(Rows from a dataset)
++++++++++++++++++++
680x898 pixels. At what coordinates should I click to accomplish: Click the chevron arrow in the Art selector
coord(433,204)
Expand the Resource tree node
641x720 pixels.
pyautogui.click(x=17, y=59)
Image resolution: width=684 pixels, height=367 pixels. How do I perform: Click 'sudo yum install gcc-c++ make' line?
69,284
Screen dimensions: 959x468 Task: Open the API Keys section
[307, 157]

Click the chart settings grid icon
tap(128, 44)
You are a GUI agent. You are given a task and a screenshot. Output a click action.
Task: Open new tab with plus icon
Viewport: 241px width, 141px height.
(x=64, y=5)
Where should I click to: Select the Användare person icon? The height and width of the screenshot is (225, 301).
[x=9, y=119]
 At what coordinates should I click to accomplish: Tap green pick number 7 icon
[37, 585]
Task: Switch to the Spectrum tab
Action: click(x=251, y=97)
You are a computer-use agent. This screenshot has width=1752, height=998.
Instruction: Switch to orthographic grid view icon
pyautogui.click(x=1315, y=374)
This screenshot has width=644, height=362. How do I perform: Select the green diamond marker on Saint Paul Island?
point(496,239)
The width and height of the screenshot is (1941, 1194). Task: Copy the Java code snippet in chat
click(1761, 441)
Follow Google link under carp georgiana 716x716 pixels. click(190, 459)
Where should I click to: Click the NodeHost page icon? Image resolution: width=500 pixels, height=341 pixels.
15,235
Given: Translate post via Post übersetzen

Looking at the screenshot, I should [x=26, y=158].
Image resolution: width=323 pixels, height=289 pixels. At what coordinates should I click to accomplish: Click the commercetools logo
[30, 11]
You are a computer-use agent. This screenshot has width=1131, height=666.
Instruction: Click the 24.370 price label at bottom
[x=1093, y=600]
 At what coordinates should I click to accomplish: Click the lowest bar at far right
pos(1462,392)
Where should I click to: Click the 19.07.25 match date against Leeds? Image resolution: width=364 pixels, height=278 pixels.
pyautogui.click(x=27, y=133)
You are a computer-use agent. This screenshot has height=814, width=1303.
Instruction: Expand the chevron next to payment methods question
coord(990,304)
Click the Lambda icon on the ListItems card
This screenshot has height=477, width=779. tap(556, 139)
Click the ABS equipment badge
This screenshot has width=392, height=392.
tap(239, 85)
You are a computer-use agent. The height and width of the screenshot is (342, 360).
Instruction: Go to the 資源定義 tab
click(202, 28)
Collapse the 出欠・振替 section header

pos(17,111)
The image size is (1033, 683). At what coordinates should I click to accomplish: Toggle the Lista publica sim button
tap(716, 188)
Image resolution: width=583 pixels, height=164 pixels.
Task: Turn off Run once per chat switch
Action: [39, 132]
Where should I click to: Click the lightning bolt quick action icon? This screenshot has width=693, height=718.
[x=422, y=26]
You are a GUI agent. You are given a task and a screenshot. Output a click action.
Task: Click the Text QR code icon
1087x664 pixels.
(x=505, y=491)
++++++++++++++++++++
- _Short exercise_
Copy out the lines starting at the one containing "Image resolution: width=323" and ending at the one containing "coord(990,304)", offsetting every click coordinate by -97.

- _Expected output_
Image resolution: width=323 pixels, height=289 pixels. At what coordinates should I click to accomplish: Click the commercetools logo
[-67, -86]
You are a computer-use agent. This screenshot has width=1131, height=666.
Instruction: Click the 24.370 price label at bottom
[x=996, y=503]
 At what coordinates should I click to accomplish: Click the lowest bar at far right
pos(1365,295)
Where should I click to: Click the 19.07.25 match date against Leeds? Image resolution: width=364 pixels, height=278 pixels.
pyautogui.click(x=-70, y=36)
You are a computer-use agent. This screenshot has height=814, width=1303.
Instruction: Expand the chevron next to payment methods question
coord(893,207)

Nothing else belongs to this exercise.